Ethical Dilemma. Fritz and Helga work for a local manufacturing company. Since their marriage five years ago, they have been working extensive overtime, including Sundays and holidays. Fritz and Helga have established a lifestyle based on their overtime earnings. Recently, the company lost two major contracts and all overtime has been eliminated. As a result, Fritz and Helga are having difficulty paying their bills. Several months ago they began using a local payday loan company to pay their bills on time. The first week they borrowed only a small amount to cover some past due bills. The next week, however, in order to pay back the loan plus interest, they were left with an even smaller amount to pay bills resulting in a higher payday loan the second week.
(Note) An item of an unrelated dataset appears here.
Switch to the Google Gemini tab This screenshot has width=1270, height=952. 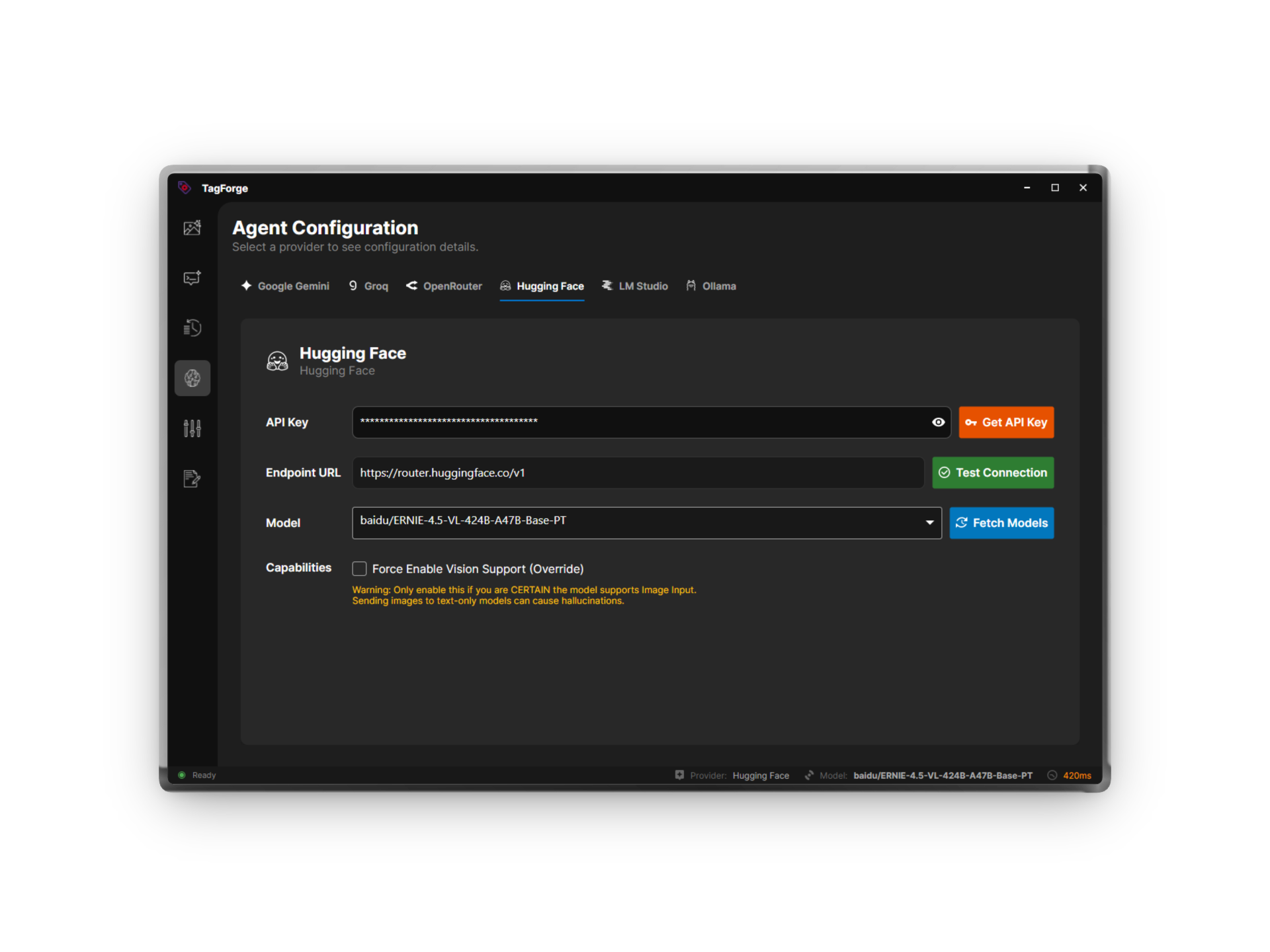[x=284, y=286]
In paying back the second week’s loan, their remaining available funds were further reduced. This cycle continued until they were no longer able to borrow because the repayment plus interest would have exceeded their paychecks. Fritz and Helga have had their cars repossessed, their home foreclosed on, and they are preparing to file for bankruptcy.

a. Is the payday loan company being ethical in continuing to loan more and more to Fritz and Helga each week?

b. What could Fritz and Helga have done to avoid ultimate financial ruin?

Solutions

Expert Solution

(a): No. the payday loan company is not being ethical in continuing to loan more and more to Fritz and Helga each week. This is because the payday loan company was taking advantage of Fritz and Helga’s distressed financial situation to further their business. The payday loan company knew of the depleting financial capability of the couple but still continued to grant them loans. This was done with the sole objective of maximizing their business and to earn as much interest as possible on the loans advanced by them.

(b): Fritz and Helga could have avoided the financial ruin by putting in place a proper financial plan for themselves. They should have tied their expenses to their basic salary because the basic salary is fixed and guaranteed. Tying their expenses with their overtime earnings was a mistake because the overtime earnings can never be constant and will usually vary from one period to another. The couple should have done proper financial planning and should have used a large part of their overtime earnings for investment purposes and building a corpus for future use. For example they could have invested a majority of their overtime earnings in avenues like mutual funds, ETFs, etc. Their day to day expenses should have been limited to their basic earnings.